Réalisatrice : Chie Hayakawa
Acteurs : Yui Suzuki, Lily Franky, Hikari Ishida, Ayumu Nakajima,...
Distributeur : Eurozoom
Budget : -
Genre : Drame.
Nationalité : Japonais, Français, Singapourien, Philippin, Indonésien, Qatari.
Durée : 1h59min.

Synopsis :
Tokyo, 1987. Fuki, 11 ans, vit entre un père hospitalisé et une mère débordée et absente. Un été suspendu commence pour Fuki, entre solitude, rituels étranges et élans d’enfance.

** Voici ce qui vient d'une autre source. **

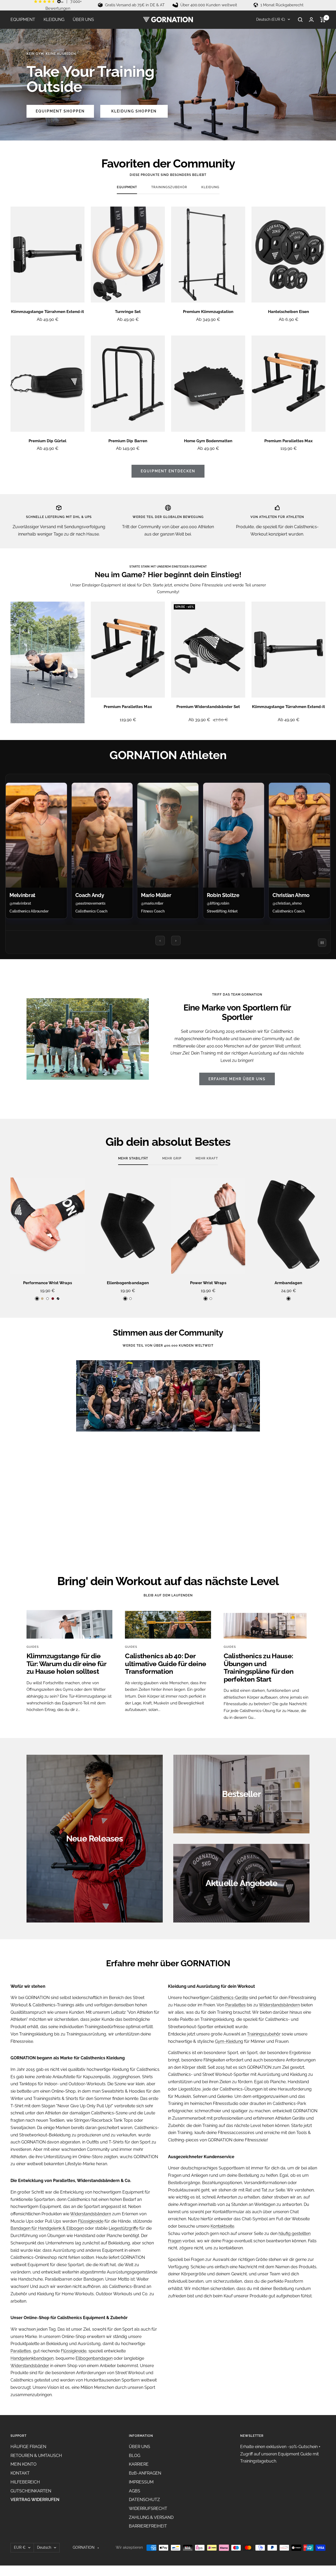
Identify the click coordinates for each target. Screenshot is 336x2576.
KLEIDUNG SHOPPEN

Le portrait d’une fillette à la sensibilité hors du commun, qui cherche à entrer en contact avec les vivants, les morts, et peut-être avec elle-même.




On avait été de ceux à avoir été profondément séduit et chamboulé par le premier long-métrage de la wannabe cinéaste nippone Chie Hayakawa, Plan 75, auscultation foisonnante autant des fêlures entre les différentes classes sociales et des rapports même de la société nippone avec l'immigration et l'ancienneté (une population aux penchants gérontophobes et hostiles de plus en plus affirmés, fruit de dérives capitalistes/facistes loin d'être fictionnelles), que du rapport de l'État face à l'individu (où l'humain s'avère, et pas uniquement de l'autre côté du globe, plus une donnée abstraite qu'un être de chair et de coeur), au sein d'une magnifique oeuvre délicate et digne et humaniste expurgée de tout effet mélodramatique putassier.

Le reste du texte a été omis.